The stock market is a hot topic for new investors of all ages. More and more people are wanting to work on their financial situation through smart (or risky) investments. Are you joining in on the trend?
If the stock market is new to you, it’s easy to get overenthusiastic and make some serious mistakes with investing that would be otherwise avoidable. You don’t want to end up like one of those people who “wins big” one day just to lose everything the next!
We want to help. Keep reading to learn a few mistakes that you want to avoid that are common for new investors.
Investing More Than You Can Risk
While investing is a good idea for everyone who’s willing to put in the time, not everyone has the money to be throwing into the stock market without care.
When many of us are living paycheck to paycheck it isn’t feasible to be investing hundreds per week, even if the payoff could be good. Things can turn in an instant and you could lose all of that money.
Budget out your weekly or monthly income and see what you can spare after all of your bills, necessities, and some “extras”. Don’t put yourself in a worse financial situation by trying to put yourself into a better one.
Not Putting In Research
Some stocks can be considered “safe stocks”. These are stocks from established companies that have a steady increase over time. Some industry powerhouses are reliable enough to throw money at without much research beforehand.
The stocks that are going to net you the most potential gain in a short time, though, are likely to be newcomers. This means that they don’t have the established trust and they aren’t in our cultural “information bank” (like businesses like Disney or Apple would be).

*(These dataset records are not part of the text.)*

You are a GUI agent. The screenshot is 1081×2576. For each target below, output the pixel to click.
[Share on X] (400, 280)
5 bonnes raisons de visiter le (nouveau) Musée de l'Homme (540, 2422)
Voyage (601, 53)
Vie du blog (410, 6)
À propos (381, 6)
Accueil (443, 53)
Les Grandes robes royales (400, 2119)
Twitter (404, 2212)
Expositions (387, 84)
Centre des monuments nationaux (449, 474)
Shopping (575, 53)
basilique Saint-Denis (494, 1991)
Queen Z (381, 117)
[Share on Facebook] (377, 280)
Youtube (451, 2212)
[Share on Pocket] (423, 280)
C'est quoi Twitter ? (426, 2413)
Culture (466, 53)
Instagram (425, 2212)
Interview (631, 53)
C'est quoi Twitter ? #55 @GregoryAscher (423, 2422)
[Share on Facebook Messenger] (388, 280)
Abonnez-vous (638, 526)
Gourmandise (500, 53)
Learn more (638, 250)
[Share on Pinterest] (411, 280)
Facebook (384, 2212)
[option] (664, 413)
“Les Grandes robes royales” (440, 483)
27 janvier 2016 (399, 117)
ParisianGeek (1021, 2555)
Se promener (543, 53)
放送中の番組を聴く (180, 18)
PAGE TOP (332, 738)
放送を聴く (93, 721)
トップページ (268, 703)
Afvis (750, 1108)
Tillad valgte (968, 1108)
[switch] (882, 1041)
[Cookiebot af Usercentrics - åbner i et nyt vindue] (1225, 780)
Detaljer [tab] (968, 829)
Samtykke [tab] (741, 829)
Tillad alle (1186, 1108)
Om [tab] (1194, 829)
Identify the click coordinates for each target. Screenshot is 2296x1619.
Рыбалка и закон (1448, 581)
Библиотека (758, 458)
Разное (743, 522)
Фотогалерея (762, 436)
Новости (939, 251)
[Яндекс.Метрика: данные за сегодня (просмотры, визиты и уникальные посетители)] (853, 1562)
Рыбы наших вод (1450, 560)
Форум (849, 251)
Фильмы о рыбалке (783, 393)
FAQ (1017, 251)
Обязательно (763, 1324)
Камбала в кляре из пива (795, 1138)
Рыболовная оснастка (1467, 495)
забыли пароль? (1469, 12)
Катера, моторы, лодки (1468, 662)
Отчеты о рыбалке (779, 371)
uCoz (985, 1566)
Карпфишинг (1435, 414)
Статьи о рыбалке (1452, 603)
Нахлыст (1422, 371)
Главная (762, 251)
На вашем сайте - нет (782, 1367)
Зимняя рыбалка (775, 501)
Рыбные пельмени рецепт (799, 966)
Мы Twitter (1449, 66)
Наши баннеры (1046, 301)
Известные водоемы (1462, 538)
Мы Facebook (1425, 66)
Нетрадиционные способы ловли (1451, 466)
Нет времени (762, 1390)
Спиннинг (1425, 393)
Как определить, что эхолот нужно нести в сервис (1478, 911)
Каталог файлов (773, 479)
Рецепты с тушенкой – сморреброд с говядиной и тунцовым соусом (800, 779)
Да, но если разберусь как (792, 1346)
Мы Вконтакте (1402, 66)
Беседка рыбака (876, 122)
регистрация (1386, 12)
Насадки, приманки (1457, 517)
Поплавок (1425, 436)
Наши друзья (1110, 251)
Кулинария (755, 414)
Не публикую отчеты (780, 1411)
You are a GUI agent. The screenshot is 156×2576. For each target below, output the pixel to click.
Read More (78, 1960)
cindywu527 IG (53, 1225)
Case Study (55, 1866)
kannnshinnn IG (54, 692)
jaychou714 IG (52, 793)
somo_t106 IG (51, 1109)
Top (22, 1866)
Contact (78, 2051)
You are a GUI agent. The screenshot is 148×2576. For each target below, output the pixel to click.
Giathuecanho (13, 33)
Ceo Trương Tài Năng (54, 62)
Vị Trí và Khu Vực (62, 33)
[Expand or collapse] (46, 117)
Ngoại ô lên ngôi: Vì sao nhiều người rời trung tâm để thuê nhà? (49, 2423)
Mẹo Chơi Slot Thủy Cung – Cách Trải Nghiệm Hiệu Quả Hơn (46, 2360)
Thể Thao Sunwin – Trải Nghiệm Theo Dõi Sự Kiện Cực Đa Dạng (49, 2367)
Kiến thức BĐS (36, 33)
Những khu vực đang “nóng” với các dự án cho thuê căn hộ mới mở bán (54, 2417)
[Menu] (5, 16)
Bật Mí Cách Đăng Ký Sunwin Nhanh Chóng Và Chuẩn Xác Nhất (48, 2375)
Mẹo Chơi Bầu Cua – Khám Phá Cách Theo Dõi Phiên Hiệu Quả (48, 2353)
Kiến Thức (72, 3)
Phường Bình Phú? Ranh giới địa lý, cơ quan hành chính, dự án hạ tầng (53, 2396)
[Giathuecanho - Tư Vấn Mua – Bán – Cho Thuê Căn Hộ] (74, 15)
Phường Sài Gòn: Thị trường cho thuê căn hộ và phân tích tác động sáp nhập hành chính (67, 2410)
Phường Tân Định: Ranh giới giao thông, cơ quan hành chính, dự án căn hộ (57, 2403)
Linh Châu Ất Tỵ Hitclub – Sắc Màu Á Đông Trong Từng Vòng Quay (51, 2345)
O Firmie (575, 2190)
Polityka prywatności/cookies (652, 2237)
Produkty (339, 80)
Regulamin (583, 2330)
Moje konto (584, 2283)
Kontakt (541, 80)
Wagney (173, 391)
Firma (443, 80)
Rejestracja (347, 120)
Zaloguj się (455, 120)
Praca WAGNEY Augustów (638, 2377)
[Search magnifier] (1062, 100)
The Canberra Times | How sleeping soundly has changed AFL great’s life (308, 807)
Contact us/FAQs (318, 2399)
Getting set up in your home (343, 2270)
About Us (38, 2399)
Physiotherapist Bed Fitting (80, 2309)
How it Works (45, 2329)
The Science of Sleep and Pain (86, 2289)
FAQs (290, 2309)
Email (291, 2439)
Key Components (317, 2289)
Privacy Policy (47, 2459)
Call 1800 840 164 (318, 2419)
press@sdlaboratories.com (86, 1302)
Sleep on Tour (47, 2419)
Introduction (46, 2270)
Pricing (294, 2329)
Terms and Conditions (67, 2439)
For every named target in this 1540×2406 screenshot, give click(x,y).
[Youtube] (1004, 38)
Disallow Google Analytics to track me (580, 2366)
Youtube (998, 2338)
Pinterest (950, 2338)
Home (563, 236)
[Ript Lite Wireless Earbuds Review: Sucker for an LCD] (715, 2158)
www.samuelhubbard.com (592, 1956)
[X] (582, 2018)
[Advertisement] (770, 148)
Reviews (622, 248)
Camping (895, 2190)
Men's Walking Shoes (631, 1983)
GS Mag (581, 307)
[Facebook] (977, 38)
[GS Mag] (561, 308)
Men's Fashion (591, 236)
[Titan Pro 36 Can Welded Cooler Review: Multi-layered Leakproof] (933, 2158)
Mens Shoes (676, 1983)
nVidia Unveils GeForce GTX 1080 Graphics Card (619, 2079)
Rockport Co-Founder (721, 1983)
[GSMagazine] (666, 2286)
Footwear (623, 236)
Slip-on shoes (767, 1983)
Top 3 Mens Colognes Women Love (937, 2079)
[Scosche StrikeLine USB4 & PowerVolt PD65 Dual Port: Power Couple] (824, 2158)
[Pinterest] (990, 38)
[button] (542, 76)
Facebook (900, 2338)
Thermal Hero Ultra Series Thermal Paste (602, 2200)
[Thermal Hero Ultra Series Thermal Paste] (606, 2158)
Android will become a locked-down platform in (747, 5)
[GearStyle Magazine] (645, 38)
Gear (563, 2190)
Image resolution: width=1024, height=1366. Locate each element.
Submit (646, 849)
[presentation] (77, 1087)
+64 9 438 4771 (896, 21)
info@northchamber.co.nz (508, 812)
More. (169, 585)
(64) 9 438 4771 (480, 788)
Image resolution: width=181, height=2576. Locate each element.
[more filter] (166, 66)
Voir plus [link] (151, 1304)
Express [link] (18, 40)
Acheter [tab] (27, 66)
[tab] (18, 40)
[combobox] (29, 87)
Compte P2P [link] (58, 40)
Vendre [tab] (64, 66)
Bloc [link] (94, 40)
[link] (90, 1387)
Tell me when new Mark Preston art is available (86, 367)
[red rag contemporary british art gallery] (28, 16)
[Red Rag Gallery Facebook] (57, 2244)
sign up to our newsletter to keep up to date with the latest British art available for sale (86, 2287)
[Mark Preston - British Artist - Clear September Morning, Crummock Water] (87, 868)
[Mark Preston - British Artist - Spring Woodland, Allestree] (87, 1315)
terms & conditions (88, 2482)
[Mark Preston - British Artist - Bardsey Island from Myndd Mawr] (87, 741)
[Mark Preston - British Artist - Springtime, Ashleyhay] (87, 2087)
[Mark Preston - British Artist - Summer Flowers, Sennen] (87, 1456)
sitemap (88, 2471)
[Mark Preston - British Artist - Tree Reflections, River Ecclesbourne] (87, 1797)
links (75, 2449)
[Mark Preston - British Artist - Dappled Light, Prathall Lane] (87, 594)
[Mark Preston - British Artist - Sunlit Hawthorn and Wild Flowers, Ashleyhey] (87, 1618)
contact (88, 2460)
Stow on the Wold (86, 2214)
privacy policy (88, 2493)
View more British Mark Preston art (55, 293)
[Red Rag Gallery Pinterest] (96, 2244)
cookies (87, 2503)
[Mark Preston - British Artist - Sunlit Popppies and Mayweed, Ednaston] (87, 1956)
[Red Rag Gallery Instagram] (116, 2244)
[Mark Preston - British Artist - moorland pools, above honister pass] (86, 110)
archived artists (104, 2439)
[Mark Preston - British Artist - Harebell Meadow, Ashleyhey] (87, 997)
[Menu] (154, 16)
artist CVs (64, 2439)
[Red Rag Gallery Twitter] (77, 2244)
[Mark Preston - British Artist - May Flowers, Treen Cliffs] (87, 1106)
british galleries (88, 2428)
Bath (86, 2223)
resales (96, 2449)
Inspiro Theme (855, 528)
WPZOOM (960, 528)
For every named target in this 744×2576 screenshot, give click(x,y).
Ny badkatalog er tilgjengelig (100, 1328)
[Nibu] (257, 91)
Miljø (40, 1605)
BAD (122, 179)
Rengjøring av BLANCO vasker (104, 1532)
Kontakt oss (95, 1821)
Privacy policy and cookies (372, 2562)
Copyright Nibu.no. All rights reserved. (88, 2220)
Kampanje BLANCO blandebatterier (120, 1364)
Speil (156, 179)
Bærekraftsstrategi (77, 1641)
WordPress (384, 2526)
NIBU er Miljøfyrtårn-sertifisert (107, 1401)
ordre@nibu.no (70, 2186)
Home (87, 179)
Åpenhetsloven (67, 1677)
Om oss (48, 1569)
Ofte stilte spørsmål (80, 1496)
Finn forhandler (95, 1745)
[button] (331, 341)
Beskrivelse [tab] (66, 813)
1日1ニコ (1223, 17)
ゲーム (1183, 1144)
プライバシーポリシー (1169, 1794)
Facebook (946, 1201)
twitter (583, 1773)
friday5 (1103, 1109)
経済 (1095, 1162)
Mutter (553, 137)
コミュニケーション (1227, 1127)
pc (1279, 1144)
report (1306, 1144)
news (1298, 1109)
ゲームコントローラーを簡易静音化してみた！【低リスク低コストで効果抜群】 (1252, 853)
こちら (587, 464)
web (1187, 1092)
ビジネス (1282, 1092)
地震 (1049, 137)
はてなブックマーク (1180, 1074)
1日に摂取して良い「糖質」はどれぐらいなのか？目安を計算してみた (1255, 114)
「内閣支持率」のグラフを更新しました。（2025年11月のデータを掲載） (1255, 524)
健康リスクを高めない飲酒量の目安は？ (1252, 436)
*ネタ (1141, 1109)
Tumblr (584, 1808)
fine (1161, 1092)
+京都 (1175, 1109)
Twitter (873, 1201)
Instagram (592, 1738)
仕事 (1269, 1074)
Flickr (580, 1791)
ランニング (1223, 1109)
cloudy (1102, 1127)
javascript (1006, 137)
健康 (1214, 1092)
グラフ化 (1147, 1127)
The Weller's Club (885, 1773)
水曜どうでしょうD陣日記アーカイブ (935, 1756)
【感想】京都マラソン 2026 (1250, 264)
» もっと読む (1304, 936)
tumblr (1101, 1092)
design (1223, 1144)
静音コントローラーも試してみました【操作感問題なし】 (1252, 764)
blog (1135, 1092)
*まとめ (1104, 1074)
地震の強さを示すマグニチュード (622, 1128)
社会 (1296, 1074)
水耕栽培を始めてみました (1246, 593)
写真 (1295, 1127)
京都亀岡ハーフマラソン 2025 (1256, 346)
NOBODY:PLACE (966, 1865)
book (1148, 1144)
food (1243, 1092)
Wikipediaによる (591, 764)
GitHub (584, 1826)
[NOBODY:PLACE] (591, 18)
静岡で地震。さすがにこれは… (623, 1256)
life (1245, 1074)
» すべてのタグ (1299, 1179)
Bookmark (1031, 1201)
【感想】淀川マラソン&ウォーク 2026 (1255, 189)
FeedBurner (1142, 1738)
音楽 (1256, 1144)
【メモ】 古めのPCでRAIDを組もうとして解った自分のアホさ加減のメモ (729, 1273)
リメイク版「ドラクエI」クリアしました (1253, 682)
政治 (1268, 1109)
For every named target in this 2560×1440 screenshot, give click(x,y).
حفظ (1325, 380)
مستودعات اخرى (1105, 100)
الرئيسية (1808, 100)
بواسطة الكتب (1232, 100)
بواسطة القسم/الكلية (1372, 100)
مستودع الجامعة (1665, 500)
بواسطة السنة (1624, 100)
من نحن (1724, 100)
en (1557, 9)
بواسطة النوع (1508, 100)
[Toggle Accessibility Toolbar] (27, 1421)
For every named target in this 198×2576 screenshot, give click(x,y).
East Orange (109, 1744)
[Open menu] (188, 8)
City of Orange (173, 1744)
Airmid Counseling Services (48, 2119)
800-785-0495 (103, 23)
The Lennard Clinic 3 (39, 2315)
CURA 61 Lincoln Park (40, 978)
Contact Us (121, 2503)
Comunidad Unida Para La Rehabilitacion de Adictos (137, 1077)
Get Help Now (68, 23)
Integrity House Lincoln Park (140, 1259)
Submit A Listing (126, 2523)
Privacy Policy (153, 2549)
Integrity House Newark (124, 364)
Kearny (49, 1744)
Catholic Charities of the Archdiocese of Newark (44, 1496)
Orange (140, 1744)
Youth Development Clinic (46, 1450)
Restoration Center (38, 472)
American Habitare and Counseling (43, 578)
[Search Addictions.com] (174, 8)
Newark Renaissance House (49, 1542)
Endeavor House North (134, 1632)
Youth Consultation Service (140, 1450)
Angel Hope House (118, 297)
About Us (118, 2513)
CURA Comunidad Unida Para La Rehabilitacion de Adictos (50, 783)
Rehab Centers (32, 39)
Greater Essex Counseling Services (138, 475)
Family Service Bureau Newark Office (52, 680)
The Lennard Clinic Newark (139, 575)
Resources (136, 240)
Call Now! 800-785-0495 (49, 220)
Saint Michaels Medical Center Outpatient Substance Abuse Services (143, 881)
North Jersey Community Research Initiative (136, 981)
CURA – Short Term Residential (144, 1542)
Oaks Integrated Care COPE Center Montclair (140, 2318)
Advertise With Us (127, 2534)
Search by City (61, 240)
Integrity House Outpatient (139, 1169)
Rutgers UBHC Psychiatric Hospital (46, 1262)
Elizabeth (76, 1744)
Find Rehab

This is where research comes in. When it comes to anything new and exciting, looking into the cost, cost changes and the overall history of the company is crucial. How do they make their money? What does their stock price depend on?
Not knowing these things can lead to you making foolish decisions.
Some of the most profitable stocks have a slow rise over time. You may put money into it in 2020 and not take it back out until 2040 or beyond. You need to understand that through that time there may be small dips or rises but you can benefit more from hanging onto it.
This also means it’s not a good idea to buy as soon as something makes a small dip in price.
Daytrading can be profitable but it takes more attention and effort than normal trading. When you’re setting investment goals you need to be ready to exercise patience.
Following the Crowd
The moment that you recognize that everyone is hopping onto the same stock it’s probably too late for you to follow suit.
This isn’t a universal truth, but unless you have your finger on the pulse of the stock in question you’re going to miss the boat by waiting for everyone else to move. You might still benefit, but you won’t have the same results as if you’ve just been attentive on your own.
Do These Mistakes with Investing Sound Familiar?
It’s normal to make a few mistakes with investing here and there when you’re getting started, but unless you have excess money to lose you’re going to want to keep your errors to a minimum.
Investing is great for your future, but you can also work your way into financial ruin in no time. Be careful out there and invest wisely.